Another alarming and dangerous aspect of weakened employment conditions that is becoming more widespread is the impact on health and safety. In the building industry, false self-employment through the device of payroll companies not only costs taxpayers £1.9 billion a year in lost revenue, of which £1.2 billion comes from employers avoiding national insurance contributions, but has serious implications for site safety. Sites that use false self-employment often have a higher accident rate because they usually do not have independent safety representatives. They also have a higher turnover of staff, meaning that safety measures are often lost, are not heard or are fragmented. The fact that falsely self-employed workers can be fired without warning means that they are far less likely to raise safety concerns. That explains why, over the past eight years, more than 55 construction workers a year on average have been killed just doing their ordinary work.

Similar conditions apply on the railways.

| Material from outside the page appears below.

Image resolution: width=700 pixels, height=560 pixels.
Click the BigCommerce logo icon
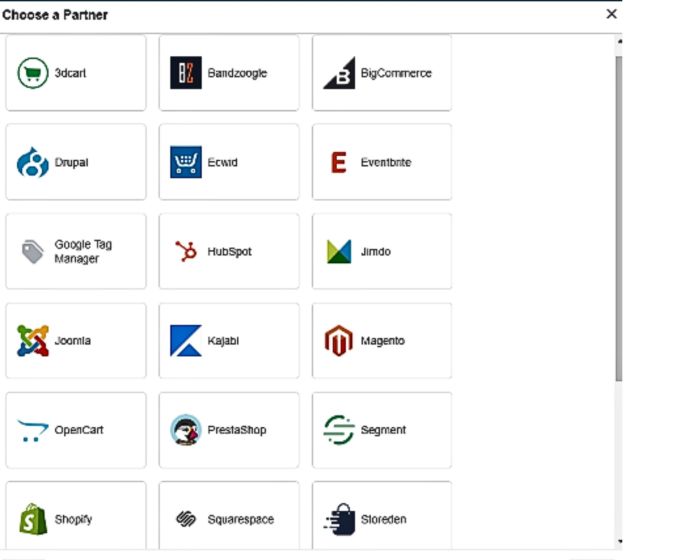(x=338, y=74)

Network Rail uses more than 500 contractors and labour-only suppliers. Less than 10% of its workers are engaged on permanent contracts. The Office of Rail Regulation has stated, rather delicately, that it is “mindful of the considerable risks that can arise from safety critical staff working for more than one employer”.   That is a hopeless understatement.   The practice is clearly dangerous.   We should not tolerate such fragmentation of employment being used to cut corners when it puts human lives at risk.

In conclusion, Britain will not be a civilised place to work until all workers are paid at least the living wage; free access to justice for aggrieved workers is fully restored; bogus self-employment is ended; health and safety regulations are independently enforced in all dangerous occupations; zero-hours contracts and agency work are strictly regulated, if not eliminated, to ensure that important and necessary working rights are not sacrificed; all workers who have been blacklisted—a practice which recently came to light—are fully compensated and a public inquiry held to ensure that it never happens again; wages councils are reintroduced because, as Winston Churchill understood, they are the only effective way to protect the very poorest; and, finally—because I do not just want to eliminate the negatives—a positive platform is established for employment rights through a partnership between management and the unions in the running of companies. That concept, which this House should encourage, has long been the mark of some of the most successful companies abroad, such as Germany.  This Government has had an appalling record on employment rights.   Until that is fully reversed, we will not earn our right to be called a civilised nation.